● **REQUIRED WORK**:
Copy all of the entries that follow, exactly.

══ MATERIAL SHOWN

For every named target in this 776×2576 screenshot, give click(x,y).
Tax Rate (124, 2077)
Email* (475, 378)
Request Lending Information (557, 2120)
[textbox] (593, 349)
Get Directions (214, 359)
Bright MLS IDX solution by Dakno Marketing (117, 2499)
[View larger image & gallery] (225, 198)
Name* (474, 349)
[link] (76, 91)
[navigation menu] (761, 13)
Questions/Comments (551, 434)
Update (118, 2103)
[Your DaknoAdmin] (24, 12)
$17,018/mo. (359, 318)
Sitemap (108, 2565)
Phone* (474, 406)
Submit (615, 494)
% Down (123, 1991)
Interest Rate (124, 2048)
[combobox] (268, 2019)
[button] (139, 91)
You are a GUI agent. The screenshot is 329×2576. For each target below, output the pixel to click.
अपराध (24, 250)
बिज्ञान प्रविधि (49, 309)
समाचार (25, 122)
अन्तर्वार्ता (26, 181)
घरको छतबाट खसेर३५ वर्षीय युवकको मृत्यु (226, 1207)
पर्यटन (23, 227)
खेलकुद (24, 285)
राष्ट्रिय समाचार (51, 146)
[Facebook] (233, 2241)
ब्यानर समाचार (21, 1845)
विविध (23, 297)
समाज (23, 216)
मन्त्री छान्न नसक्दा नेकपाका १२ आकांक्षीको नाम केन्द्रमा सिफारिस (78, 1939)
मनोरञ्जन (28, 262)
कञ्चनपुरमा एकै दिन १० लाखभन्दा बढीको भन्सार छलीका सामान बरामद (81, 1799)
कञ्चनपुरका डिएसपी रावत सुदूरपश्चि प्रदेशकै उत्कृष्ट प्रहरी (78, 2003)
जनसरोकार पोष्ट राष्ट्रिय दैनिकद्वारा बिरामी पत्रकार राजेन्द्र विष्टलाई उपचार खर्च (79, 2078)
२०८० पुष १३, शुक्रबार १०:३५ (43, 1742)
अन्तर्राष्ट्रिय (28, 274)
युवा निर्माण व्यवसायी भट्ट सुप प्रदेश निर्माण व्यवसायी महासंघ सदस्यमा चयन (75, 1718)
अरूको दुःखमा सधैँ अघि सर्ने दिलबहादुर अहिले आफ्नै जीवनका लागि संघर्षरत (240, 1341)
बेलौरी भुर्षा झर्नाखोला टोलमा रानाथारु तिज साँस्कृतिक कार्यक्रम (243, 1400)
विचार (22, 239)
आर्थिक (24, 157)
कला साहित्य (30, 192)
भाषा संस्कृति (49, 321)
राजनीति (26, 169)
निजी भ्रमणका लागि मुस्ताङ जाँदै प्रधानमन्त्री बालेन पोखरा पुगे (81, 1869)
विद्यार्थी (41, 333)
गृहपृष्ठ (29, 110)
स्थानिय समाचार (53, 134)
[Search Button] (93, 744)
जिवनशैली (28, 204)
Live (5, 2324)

════

● **RESPONSE TO THE TASK**:
For every named target in this 776×2576 screenshot, give click(x,y).
Tax Rate (124, 2077)
Email* (475, 378)
Request Lending Information (557, 2120)
[textbox] (593, 349)
Get Directions (214, 359)
Bright MLS IDX solution by Dakno Marketing (117, 2499)
[View larger image & gallery] (225, 198)
Name* (474, 349)
[link] (76, 91)
[navigation menu] (761, 13)
Questions/Comments (551, 434)
Update (118, 2103)
[Your DaknoAdmin] (24, 12)
$17,018/mo. (359, 318)
Sitemap (108, 2565)
Phone* (474, 406)
Submit (615, 494)
% Down (123, 1991)
Interest Rate (124, 2048)
[combobox] (268, 2019)
[button] (139, 91)
You are a GUI agent. The screenshot is 329×2576. For each target below, output the pixel to click.
अपराध (24, 250)
बिज्ञान प्रविधि (49, 309)
समाचार (25, 122)
अन्तर्वार्ता (26, 181)
घरको छतबाट खसेर३५ वर्षीय युवकको मृत्यु (226, 1207)
पर्यटन (23, 227)
खेलकुद (24, 285)
राष्ट्रिय समाचार (51, 146)
[Facebook] (233, 2241)
ब्यानर समाचार (21, 1845)
विविध (23, 297)
समाज (23, 216)
मन्त्री छान्न नसक्दा नेकपाका १२ आकांक्षीको नाम केन्द्रमा सिफारिस (78, 1939)
मनोरञ्जन (28, 262)
कञ्चनपुरमा एकै दिन १० लाखभन्दा बढीको भन्सार छलीका सामान बरामद (81, 1799)
कञ्चनपुरका डिएसपी रावत सुदूरपश्चि प्रदेशकै उत्कृष्ट प्रहरी (78, 2003)
जनसरोकार पोष्ट राष्ट्रिय दैनिकद्वारा बिरामी पत्रकार राजेन्द्र विष्टलाई उपचार खर्च (79, 2078)
२०८० पुष १३, शुक्रबार १०:३५ (43, 1742)
अन्तर्राष्ट्रिय (28, 274)
युवा निर्माण व्यवसायी भट्ट सुप प्रदेश निर्माण व्यवसायी महासंघ सदस्यमा चयन (75, 1718)
अरूको दुःखमा सधैँ अघि सर्ने दिलबहादुर अहिले आफ्नै जीवनका लागि संघर्षरत (240, 1341)
बेलौरी भुर्षा झर्नाखोला टोलमा रानाथारु तिज साँस्कृतिक कार्यक्रम (243, 1400)
विचार (22, 239)
आर्थिक (24, 157)
कला साहित्य (30, 192)
भाषा संस्कृति (49, 321)
राजनीति (26, 169)
निजी भ्रमणका लागि मुस्ताङ जाँदै प्रधानमन्त्री बालेन पोखरा पुगे (81, 1869)
विद्यार्थी (41, 333)
गृहपृष्ठ (29, 110)
स्थानिय समाचार (53, 134)
[Search Button] (93, 744)
जिवनशैली (28, 204)
Live (5, 2324)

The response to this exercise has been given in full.